Architecture
1. Declarative Pipeline Model
Starlake is a declarative data platform. All pipeline behavior is defined in YAML configurations and SQL queries — no imperative code is required. The same definitions work across multiple engines (BigQuery, Snowflake, Spark, DuckDB, any JDBC database) with automatic SQL dialect transpilation.
2. Pipeline Stages
Data flows through four stages:
EXTRACT ──→ LOAD ──→ TRANSFORM ──→ ORCHESTRATE
| Stage | Input | Output | Purpose |
|---|---|---|---|
| Extract | JDBC databases | Files (CSV, JSON, Parquet) | Pull data from external sources |
| Load | Files (CSV, JSON, XML, Parquet, fixed-width) | Validated warehouse tables | Ingest, validate, and write to target tables |
| Transform | Warehouse tables | Derived tables, views, or files | SQL/Python analytics and KPI computation |
| Orchestrate | YAML + SQL dependencies | DAGs (Airflow, Dagster, Snowflake Tasks) | Schedule and coordinate execution |
3. Project Directory Structure
Every Starlake project follows a standardized layout:
$SL_ROOT/
├── metadata/ # Pipeline definitions (source of truth)

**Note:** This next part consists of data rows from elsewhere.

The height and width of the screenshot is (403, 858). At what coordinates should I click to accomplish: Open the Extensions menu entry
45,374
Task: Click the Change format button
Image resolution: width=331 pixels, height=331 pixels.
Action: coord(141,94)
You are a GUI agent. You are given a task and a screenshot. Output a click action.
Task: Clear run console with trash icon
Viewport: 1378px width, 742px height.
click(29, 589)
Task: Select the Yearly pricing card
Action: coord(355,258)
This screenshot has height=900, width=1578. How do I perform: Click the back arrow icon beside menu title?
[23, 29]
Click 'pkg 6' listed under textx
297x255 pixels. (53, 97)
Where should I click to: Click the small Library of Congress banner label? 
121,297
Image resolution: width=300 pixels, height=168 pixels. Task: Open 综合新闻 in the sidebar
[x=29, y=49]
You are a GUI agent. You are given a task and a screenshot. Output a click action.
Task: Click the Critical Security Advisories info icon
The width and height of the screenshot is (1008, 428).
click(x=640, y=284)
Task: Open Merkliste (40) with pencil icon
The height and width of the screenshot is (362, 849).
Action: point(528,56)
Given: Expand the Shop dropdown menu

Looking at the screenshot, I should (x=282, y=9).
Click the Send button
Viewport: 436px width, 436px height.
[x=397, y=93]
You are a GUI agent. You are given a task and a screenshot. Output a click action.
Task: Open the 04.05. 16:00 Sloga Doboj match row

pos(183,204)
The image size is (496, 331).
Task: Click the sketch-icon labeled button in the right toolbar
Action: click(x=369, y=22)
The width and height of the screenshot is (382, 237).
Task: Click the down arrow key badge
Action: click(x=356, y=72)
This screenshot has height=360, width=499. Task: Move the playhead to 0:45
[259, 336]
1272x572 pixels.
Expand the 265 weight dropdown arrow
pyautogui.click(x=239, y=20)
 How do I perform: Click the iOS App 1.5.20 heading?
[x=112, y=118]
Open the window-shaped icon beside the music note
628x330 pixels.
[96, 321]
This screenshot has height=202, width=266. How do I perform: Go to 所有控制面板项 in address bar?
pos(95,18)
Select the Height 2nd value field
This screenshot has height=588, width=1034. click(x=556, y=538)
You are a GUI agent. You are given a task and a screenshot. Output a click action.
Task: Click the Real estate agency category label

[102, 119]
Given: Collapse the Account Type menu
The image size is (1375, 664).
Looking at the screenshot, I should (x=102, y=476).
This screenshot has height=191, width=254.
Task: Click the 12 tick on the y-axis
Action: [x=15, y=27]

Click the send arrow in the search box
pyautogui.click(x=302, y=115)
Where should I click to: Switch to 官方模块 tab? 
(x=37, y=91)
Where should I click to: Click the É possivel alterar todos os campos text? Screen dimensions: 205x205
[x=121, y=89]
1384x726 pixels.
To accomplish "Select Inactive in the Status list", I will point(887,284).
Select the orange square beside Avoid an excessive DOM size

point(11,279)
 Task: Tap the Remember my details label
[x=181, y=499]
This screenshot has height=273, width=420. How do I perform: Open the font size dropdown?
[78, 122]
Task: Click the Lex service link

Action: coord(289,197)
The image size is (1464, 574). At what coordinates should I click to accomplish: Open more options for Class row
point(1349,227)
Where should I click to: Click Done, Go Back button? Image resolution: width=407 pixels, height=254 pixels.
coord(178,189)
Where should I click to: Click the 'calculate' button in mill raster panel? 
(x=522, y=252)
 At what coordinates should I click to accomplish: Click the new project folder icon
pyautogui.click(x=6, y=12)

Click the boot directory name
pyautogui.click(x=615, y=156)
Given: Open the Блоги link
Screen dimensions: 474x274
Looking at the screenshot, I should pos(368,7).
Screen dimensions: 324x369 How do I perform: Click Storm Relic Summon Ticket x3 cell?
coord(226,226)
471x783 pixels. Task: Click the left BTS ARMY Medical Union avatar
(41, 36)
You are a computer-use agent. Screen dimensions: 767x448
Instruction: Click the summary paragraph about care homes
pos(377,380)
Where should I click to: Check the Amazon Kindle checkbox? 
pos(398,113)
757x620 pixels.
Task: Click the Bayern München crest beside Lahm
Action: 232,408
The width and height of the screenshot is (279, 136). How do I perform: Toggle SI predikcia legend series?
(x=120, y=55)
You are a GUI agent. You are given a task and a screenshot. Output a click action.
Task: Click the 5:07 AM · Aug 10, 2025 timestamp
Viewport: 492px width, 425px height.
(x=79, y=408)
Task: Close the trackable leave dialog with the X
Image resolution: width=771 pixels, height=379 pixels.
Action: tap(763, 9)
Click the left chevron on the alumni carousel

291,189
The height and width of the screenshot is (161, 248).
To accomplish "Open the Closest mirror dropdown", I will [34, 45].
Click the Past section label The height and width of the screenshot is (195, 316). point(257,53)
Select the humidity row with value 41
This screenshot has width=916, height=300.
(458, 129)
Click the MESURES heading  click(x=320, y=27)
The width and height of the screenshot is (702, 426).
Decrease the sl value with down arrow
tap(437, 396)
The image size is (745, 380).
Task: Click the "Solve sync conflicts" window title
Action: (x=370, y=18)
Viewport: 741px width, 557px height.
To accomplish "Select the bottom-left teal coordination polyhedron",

│ ├── application.sl.yml # Global config: connections, engines, audit
│ ├── env.sl.yml # Environment variables
│ ├── env.SNOWFLAKE.sl.yml # Engine-specific overrides
│ ├── types/ # Data type definitions (regex-based)
│ │ └── default.sl.yml
│ ├── load/ # Ingestion definitions
│ │ └── {domain}/
│ │ ├── _config.sl.yml # Domain-level defaults
│ │ └── {table}.sl.yml # Table schema + validation rules
│ ├── extract/ # JDBC extraction definitions
│ │ └── {connection}.sl.yml
│ ├── transform/ # SQL/Python transformation definitions
│ │ └── {domain}/
│ │ ├── _config.sl.yml
│ │ ├── {task}.sql
│ │ └── {task}.sl.yml # Optional task config
│ ├── expectations/ # Data quality macros (.j2 templates)
│ ├── dags/ # DAG templates for orchestrators
│ └── tests/ # Unit test definitions
│ ├── load/
│ └── transform/